Si è aperto, cioè, un nuovo mercato consumistico per i traffici illegali. Anzi, gli scompensi sociali creati dall’innesto dei nuovi modelli capitalistici sulle vecchie strutture sociali, spesso di tipo patriarcale, feudale o tribale, hanno favorito il sorgere di fenomeni criminali complessi. Questo sarebbe accaduto nel Mezzogiorno d’Italia, ma anche in certi paesi dell’Asia. In altre parole, le fratture storiche e sociali determinate dallo “sviluppo ritardato” sarebbero un terreno fertile per l’insorgere delle organizzazioni criminali.

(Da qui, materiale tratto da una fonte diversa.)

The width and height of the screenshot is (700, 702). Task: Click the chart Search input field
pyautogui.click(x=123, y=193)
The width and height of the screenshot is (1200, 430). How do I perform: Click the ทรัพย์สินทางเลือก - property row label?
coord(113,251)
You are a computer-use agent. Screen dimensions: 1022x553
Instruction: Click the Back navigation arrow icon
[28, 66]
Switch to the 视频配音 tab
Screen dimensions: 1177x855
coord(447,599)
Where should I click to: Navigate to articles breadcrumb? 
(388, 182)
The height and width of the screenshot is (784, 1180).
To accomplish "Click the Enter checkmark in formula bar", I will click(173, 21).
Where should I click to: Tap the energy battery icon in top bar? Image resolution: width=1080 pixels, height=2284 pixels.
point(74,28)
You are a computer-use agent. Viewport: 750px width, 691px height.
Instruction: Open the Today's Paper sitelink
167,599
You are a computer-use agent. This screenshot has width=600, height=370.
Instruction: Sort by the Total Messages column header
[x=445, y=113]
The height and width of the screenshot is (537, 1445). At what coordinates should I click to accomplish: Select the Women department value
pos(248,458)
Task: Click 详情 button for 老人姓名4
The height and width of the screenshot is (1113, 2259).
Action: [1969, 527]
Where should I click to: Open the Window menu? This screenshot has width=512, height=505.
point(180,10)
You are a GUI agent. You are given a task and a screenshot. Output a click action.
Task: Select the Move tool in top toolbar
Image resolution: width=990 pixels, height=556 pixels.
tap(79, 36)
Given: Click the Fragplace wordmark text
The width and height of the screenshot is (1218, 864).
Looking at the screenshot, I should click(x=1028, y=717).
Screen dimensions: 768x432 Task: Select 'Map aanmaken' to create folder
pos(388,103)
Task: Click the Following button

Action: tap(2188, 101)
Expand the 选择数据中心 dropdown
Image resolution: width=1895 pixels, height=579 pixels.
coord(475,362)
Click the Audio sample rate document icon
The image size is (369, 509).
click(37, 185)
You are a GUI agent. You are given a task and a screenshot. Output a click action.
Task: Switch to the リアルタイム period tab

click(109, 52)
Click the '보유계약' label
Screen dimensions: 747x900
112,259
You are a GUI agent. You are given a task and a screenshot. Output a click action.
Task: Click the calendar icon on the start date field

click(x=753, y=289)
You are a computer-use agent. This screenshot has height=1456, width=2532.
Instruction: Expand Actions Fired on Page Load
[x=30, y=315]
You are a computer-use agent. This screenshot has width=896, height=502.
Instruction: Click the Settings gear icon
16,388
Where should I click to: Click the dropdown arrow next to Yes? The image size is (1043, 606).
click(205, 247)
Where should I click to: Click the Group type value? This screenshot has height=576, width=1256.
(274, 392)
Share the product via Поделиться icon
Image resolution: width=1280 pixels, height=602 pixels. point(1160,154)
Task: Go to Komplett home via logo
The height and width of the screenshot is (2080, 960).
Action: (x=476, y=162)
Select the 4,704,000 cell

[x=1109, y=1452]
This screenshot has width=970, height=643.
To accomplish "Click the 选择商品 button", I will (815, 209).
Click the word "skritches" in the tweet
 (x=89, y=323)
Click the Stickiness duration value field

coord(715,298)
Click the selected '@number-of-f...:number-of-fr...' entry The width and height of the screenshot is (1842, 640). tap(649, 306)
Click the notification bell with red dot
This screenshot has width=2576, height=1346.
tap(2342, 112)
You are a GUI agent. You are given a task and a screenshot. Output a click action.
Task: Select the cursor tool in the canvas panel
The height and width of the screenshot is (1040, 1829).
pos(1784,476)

L’ipotesi è piuttosto convincente e riesce anche a spiegare le contraddizioni presenti in queste strutture, tra rituali e comportamenti relativamente primitivi da una parte e risorse e capacità imprenditoriali sofisticate dall’altra. Le organizzazioni sviluppatesi nell’ambito di quei contesti si sono poi inserite nei mercati illegali degli Stati più avanzati. Esemplare il caso degli USA verso i quali sono confluiti i traffici clandestini e le filiali di molti gruppi criminali operanti nei paesi dell’America Latina, dell’Asia, dell’Africa.

Rey, sin da allora, enumerava e descriveva i costi per la collettività determinati dall’economia criminale: effetti negativi derivanti dall’uso dei beni illeciti (si pensi, per esempio, ai danni sulla salute causati dalle droghe); perdite di reddito da parte dello Stato a causa dell’esercizio del contrabbando e per finanziare le attività di contrasto; perdite del consumatore perché i beni illeciti vengono venduti a prezzi superiori a quelli di mercato;seguono poi i danni indotti dalla penetrazioni criminale nelle attività legali, con le alterazioni imprevedibili e incontrollabili delle dinamiche di funzionamento del mercato.

Danni che non sono facilmente quantificabili. Ad esempio, per realizzare coperture o riciclaggio, la c.o. sottopone a estorsione sistematica le imprese legali, imponendo, così, costi aggiuntivi che non possono non ripercuotersi sui consumatori stessi.

Anche quando, con il riciclaggio, entra con i propri capitali nell’ambito legale, la criminalità è un fattore di forte inquinamento e lo è di più quando penetra quelli che sono i mercati protetti, cioè regolati dall’intervento pubblico nell’economia.

Tipico l’esempio nel settore degli appalti e delle commesse. E gli episodi di come la nostra economia sia spesso nelle mani criminali sono, purtroppo, quotidiani.